Still, at thirteen he was as much a child as he wished to be an adult, and the curiosity of all children was still very much alive in him. And it begged to be satiated. He felt its contentment when the priest continued.
“I believe,” he said, turning those odd silver eyes on him, “that Seth symbolizes much more than even the Christians, authors of their own myth, realize. I believe Seth symbolizes the most uncommon stance of morality existent in humans: Neutrality. The being that was Seth, treaded the line between both brothers. He represented neither good nor bad. And like neutrality, was as much capable of embodying none of them as he was of embodying any of them. Thus, Seth Oden… Neutral Fury. As for Darnesh,” he made a dismissive gesture with an uninterested hand to fill the silence that followed, then shrugged. “I have not a single iota of what it could even possibly begin to mean.”
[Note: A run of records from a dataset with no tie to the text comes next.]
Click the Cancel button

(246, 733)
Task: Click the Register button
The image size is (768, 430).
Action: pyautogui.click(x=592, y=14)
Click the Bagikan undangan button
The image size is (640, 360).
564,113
Seth let out a quiet breath. There was no world, waking or not, where he was going to control this conversation. If it had once existed, it had long since crumbled in the land of the impossible where foregone possibilities go to die. Luckily, survival was not foregone, he could see it in the way the priest watched him now; took interest in his name.
When the man spoke again, Seth felt a wary weight on his shoulders. The man’s words were casual, his tone simpler even than the one he’d used to berate an entire religion’s belief. Yet behind it was the authority of the world.
“From now on,” he said. “You are no longer Seth Oden Darnesh but Seth Al Jabari, first and only to his name.”
The priest offered him an easy smile and around them the world shook at his words.